Records from a collection:
----
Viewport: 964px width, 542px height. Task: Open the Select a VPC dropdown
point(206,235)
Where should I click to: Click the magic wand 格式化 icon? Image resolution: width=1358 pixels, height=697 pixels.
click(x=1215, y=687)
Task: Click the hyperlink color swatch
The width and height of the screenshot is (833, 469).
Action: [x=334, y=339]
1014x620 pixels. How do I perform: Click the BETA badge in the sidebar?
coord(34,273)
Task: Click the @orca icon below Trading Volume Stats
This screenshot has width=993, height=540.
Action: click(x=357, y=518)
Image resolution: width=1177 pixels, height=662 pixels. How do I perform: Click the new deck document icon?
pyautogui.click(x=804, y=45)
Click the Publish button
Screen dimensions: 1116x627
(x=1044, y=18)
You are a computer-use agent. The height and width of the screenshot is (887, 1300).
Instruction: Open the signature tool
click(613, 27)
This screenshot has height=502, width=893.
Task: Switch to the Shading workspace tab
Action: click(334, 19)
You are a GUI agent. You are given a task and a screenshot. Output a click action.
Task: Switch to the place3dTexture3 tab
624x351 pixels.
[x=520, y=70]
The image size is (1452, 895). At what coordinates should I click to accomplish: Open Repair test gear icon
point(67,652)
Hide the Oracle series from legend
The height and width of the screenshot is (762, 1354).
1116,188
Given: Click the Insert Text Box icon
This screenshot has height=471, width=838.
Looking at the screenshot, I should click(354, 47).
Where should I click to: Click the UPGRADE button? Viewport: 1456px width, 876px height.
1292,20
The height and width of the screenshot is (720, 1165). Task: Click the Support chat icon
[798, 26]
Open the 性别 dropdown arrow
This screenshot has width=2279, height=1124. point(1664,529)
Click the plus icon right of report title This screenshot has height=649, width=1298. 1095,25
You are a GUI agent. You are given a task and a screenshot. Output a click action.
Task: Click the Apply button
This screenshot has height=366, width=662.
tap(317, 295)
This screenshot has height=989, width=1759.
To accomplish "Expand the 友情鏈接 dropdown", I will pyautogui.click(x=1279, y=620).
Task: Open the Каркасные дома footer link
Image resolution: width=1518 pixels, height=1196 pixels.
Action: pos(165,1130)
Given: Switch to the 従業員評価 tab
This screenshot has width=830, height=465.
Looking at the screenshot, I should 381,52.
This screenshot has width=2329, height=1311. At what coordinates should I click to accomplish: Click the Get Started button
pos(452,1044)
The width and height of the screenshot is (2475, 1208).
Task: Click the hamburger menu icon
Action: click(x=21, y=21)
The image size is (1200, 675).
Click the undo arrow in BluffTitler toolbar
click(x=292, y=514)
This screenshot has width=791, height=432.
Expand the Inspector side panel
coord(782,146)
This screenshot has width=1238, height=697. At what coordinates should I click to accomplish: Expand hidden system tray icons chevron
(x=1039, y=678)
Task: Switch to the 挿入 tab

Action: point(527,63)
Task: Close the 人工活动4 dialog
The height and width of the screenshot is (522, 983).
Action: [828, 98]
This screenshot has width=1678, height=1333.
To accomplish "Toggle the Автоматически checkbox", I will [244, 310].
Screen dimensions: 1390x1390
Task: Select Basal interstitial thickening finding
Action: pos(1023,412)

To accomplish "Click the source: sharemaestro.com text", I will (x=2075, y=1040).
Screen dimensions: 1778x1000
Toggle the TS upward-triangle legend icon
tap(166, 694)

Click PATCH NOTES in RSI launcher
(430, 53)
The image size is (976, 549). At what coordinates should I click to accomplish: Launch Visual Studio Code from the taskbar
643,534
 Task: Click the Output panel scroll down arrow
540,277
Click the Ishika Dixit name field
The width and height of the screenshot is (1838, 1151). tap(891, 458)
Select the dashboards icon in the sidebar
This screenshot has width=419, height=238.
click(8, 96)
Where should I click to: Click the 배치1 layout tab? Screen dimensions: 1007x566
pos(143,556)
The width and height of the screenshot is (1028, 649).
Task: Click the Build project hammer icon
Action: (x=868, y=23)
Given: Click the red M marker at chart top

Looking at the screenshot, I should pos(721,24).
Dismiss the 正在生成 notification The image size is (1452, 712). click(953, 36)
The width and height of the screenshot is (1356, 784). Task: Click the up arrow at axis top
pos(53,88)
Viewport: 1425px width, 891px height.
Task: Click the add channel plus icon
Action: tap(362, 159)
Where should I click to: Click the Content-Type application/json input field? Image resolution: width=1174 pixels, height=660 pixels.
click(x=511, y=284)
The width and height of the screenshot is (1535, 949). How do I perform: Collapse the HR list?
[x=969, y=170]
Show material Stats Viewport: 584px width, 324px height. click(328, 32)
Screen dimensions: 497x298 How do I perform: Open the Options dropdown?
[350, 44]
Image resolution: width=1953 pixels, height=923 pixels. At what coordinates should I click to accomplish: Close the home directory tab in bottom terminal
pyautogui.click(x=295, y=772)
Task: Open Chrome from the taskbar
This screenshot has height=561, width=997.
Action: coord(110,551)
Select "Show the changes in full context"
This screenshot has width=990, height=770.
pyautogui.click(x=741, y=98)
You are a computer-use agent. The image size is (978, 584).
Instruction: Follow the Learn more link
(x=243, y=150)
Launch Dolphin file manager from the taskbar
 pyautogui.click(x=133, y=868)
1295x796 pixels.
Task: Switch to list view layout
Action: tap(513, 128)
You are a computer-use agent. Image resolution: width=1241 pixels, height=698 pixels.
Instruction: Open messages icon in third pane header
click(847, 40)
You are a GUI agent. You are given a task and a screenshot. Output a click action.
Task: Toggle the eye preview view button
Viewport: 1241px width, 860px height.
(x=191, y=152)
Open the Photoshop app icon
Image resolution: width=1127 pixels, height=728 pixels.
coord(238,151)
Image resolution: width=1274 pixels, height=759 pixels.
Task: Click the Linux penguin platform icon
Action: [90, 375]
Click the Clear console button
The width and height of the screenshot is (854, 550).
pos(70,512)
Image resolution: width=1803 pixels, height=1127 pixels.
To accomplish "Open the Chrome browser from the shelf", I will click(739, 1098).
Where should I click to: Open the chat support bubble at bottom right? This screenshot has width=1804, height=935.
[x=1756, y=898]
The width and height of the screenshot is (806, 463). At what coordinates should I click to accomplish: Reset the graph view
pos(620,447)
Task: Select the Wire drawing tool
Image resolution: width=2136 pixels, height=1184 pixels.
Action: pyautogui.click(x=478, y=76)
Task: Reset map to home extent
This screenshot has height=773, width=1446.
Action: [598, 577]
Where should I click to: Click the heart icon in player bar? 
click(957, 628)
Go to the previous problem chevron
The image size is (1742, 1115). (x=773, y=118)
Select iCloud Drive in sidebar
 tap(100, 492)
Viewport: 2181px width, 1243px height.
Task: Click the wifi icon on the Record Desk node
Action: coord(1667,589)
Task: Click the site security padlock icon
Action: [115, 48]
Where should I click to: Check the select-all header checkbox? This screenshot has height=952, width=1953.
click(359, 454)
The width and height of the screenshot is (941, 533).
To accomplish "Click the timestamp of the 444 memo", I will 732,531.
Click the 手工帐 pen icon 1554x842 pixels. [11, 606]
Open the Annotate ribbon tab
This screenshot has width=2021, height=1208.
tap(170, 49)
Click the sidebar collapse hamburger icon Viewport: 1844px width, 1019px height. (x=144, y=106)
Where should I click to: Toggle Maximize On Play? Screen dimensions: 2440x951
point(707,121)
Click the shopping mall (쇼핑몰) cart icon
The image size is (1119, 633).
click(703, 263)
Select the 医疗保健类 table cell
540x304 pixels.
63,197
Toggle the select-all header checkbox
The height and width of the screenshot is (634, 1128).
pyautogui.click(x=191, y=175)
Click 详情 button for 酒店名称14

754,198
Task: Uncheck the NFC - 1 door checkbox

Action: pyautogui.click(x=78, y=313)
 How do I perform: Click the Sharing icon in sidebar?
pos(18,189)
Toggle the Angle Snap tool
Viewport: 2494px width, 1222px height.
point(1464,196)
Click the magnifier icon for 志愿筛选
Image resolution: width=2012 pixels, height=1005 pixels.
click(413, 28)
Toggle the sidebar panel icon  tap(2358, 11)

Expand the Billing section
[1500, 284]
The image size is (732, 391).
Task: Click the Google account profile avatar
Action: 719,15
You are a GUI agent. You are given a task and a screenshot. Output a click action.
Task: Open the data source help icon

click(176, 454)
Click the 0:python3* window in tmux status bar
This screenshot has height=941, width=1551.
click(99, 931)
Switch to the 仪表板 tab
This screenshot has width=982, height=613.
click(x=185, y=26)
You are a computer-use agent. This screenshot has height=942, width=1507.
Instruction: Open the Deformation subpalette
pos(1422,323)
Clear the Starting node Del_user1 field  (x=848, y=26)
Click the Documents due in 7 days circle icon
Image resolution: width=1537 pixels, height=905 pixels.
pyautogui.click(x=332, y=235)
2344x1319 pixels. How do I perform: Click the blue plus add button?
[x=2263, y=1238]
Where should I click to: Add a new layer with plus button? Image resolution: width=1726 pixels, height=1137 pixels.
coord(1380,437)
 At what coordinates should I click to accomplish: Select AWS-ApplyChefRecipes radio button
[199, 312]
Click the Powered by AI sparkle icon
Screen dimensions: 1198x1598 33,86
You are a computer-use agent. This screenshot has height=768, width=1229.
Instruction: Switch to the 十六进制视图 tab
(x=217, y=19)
----
ACTIVITY ::
Start at the line with "At what coordinates should I click to accomplish: Select". Give that line and every line after it again, word for word, through the last line above.

EXERCISE ANSWER ::
 At what coordinates should I click to accomplish: Select AWS-ApplyChefRecipes radio button
[199, 312]
Click the Powered by AI sparkle icon
Screen dimensions: 1198x1598 33,86
You are a computer-use agent. This screenshot has height=768, width=1229.
Instruction: Switch to the 十六进制视图 tab
(x=217, y=19)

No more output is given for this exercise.